Record extracts:
┄┄┄┄┄┄
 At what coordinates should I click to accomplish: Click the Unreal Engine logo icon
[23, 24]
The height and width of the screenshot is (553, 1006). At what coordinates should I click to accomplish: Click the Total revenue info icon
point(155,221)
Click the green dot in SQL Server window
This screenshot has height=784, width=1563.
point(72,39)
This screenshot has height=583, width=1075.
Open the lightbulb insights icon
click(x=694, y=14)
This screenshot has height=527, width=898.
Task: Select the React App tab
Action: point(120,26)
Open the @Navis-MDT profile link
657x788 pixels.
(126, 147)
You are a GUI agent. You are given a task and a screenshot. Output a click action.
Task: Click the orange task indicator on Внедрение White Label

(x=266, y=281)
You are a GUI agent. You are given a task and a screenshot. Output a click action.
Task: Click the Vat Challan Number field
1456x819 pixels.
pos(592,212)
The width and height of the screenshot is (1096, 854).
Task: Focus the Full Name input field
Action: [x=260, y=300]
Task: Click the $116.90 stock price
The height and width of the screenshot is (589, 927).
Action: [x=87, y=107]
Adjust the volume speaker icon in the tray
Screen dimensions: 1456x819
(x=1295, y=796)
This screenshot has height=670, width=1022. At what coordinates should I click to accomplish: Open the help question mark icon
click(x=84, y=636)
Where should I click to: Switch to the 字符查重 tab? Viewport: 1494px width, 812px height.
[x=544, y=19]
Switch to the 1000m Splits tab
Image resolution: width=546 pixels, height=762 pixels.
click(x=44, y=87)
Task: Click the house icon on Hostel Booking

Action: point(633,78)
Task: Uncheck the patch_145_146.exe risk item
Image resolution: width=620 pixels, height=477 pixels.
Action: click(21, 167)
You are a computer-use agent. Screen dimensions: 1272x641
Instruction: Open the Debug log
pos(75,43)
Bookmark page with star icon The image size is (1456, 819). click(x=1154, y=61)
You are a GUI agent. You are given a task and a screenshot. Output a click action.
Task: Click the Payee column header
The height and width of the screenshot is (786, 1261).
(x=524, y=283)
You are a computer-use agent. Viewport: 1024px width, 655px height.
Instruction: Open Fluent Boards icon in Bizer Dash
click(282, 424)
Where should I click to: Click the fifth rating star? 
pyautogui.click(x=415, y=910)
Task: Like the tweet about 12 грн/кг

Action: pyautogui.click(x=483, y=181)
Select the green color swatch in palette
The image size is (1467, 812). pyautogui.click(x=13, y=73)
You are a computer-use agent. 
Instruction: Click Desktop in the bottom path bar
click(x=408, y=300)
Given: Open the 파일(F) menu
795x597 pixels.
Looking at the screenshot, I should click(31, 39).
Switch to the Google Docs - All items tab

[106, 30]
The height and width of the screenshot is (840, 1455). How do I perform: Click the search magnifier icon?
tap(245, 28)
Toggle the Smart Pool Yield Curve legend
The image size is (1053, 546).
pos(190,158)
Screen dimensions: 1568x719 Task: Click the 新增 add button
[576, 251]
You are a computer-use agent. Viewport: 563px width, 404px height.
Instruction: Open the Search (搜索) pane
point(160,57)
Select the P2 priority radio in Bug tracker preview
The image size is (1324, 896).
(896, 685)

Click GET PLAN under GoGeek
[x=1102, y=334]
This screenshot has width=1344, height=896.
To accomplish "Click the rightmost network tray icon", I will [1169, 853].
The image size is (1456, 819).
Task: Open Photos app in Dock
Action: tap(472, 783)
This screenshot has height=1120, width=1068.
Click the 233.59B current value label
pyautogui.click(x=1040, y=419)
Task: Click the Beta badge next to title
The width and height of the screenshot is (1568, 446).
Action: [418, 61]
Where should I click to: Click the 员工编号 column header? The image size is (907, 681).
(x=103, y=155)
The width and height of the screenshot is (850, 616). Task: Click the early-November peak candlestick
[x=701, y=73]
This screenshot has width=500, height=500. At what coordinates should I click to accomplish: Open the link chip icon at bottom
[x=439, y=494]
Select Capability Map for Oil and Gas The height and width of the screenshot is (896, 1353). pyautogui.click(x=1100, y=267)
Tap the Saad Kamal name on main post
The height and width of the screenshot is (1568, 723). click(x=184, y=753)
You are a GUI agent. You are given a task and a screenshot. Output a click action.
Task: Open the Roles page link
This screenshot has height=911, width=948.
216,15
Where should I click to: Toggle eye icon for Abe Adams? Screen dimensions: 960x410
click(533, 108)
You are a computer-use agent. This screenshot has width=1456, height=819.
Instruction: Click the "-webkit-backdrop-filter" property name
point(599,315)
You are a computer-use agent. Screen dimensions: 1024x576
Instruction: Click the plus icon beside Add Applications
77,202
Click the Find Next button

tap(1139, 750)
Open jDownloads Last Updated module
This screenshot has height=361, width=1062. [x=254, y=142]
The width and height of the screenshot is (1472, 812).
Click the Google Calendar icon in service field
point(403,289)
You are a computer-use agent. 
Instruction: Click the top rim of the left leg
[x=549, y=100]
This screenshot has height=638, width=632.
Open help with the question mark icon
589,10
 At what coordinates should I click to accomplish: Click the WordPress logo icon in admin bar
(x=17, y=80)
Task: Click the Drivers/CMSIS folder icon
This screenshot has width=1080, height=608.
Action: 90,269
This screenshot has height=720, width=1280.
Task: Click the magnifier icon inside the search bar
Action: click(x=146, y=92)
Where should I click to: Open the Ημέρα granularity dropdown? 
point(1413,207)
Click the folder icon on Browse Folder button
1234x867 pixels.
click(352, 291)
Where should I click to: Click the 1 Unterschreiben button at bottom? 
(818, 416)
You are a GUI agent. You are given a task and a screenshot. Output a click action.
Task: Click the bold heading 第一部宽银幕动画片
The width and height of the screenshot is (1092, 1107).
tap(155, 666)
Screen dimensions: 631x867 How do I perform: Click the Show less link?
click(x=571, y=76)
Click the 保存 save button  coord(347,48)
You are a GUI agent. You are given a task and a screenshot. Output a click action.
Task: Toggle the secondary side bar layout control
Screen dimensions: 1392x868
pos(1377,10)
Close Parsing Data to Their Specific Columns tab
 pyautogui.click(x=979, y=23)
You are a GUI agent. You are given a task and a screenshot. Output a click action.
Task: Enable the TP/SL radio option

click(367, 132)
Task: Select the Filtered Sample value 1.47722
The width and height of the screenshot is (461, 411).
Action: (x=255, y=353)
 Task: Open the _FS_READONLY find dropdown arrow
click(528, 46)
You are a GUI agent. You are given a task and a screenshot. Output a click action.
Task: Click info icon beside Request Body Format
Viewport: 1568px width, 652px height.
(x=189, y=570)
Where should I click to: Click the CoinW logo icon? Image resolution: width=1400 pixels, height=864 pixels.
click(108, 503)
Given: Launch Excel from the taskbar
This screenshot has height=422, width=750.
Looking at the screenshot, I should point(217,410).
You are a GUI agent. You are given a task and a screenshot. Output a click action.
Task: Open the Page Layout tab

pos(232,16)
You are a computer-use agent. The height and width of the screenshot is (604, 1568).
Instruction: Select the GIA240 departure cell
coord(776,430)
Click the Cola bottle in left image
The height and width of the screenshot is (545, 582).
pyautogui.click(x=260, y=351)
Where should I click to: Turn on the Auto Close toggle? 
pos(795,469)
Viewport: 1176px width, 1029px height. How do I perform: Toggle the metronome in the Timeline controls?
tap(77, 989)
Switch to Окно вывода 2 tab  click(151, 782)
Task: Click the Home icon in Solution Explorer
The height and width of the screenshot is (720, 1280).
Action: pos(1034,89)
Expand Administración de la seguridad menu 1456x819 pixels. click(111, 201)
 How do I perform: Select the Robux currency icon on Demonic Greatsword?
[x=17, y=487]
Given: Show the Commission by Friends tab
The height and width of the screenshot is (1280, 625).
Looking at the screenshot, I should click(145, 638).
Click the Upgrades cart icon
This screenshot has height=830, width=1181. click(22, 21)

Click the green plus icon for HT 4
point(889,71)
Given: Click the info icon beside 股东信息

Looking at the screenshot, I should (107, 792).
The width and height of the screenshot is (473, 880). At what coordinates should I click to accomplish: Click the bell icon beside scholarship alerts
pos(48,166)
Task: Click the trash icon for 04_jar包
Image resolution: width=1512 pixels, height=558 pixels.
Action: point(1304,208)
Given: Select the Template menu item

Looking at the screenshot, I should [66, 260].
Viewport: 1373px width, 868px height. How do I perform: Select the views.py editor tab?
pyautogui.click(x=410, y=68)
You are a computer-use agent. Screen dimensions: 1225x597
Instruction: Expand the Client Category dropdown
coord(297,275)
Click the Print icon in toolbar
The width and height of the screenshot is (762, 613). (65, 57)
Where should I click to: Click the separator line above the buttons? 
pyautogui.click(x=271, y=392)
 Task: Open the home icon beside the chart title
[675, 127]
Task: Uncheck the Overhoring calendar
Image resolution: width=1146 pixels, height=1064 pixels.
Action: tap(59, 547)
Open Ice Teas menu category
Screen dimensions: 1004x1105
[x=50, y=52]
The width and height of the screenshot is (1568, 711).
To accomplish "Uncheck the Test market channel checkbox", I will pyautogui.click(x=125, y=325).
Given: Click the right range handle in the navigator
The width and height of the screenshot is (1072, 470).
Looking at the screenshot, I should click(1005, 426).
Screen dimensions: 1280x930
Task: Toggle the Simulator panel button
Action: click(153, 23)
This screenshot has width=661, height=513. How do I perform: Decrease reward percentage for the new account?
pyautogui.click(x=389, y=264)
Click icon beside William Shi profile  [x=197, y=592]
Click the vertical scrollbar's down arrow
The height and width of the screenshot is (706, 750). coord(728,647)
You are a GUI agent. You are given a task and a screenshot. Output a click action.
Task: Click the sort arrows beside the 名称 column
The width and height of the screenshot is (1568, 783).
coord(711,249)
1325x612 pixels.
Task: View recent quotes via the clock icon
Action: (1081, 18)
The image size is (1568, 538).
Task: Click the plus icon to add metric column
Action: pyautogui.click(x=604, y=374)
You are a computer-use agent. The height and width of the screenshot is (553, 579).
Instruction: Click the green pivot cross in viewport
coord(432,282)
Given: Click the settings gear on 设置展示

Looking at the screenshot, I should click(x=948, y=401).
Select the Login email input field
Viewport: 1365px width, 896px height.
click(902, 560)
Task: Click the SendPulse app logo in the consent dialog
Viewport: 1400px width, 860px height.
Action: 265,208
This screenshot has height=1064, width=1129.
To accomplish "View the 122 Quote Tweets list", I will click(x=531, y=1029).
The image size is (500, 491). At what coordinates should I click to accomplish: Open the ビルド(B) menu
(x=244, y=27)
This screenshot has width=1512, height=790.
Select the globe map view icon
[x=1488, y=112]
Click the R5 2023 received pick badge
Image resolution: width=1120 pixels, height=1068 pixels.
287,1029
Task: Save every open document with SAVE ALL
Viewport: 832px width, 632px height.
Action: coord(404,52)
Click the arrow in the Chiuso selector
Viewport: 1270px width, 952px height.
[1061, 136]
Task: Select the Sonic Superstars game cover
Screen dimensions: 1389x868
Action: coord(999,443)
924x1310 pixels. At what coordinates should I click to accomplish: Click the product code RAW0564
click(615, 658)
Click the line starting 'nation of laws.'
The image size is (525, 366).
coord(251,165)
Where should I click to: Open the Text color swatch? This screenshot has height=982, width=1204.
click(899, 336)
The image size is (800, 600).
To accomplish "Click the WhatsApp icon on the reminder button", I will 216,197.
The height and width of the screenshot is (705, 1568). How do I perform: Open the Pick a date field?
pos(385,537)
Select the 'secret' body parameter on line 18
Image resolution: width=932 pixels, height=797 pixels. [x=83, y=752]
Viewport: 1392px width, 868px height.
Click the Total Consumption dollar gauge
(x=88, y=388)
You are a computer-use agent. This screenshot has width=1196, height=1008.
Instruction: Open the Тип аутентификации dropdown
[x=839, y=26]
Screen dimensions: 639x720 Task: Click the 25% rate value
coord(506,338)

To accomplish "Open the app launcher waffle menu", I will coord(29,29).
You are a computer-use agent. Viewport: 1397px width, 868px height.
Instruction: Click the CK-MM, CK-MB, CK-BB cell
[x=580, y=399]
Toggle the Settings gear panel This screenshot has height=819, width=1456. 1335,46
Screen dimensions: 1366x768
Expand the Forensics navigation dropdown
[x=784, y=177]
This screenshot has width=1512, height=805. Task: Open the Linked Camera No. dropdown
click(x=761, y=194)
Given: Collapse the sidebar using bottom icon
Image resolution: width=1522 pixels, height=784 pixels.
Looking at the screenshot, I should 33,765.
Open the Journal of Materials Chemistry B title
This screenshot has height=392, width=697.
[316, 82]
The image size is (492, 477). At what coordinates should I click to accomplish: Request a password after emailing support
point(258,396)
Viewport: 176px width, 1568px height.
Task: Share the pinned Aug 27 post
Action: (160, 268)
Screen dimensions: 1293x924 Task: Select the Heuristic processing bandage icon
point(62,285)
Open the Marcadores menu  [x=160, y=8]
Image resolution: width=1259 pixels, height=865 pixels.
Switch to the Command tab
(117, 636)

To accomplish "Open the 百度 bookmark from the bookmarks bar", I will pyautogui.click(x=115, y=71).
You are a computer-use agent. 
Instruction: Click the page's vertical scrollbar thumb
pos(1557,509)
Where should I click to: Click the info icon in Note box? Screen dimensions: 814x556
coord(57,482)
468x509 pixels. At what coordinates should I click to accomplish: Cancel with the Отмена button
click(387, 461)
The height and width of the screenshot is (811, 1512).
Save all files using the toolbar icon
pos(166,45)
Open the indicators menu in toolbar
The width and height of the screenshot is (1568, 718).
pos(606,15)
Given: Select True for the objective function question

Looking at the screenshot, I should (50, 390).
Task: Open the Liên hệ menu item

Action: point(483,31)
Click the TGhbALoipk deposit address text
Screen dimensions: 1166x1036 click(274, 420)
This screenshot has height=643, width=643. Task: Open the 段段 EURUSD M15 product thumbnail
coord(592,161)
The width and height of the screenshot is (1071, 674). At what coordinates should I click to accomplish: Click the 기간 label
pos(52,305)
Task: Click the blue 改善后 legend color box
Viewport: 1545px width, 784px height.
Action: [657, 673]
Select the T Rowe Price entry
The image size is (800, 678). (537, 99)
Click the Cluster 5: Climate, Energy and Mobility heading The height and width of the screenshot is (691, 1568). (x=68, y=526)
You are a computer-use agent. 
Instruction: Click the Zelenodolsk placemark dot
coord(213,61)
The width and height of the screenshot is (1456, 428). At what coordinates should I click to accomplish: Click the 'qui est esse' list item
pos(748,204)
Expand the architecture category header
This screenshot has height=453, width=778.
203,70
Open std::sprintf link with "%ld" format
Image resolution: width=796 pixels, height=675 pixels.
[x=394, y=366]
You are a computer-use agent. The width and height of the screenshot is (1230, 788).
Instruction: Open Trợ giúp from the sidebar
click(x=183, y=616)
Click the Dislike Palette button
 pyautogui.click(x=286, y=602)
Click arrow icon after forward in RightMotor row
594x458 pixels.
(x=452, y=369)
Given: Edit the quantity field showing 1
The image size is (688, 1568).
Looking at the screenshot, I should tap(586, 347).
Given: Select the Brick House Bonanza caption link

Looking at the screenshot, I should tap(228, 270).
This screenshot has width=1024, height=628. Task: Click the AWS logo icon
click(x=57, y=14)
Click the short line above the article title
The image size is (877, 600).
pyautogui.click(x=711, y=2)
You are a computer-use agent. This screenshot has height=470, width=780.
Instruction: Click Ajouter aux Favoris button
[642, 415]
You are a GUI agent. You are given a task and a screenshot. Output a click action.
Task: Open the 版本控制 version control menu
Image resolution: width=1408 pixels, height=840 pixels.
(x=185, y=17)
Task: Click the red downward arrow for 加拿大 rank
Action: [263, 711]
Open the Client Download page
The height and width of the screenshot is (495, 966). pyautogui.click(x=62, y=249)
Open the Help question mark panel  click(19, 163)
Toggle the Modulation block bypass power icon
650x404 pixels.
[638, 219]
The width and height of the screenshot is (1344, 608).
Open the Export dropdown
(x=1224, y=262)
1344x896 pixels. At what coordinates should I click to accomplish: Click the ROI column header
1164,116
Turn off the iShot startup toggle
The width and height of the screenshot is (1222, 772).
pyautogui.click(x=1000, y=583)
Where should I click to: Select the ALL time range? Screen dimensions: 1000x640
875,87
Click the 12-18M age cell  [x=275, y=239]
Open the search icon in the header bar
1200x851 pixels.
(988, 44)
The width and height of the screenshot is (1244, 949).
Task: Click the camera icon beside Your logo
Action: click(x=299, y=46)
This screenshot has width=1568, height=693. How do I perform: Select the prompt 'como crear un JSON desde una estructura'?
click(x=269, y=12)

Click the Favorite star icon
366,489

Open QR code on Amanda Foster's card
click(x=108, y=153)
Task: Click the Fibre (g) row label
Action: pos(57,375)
┄┄┄┄┄┄
Exercise goal:
Rewrite the part of the data that opens with the line containing "Select the T Rowe Price entry" and closes with the line containing "coord(213,61)", replacing "placemark" with "marker" and changing nothing else. Give back only those lines.

Full response:
Select the T Rowe Price entry
The image size is (800, 678). (537, 99)
Click the Cluster 5: Climate, Energy and Mobility heading The height and width of the screenshot is (691, 1568). (x=68, y=526)
You are a computer-use agent. 
Instruction: Click the Zelenodolsk marker dot
coord(213,61)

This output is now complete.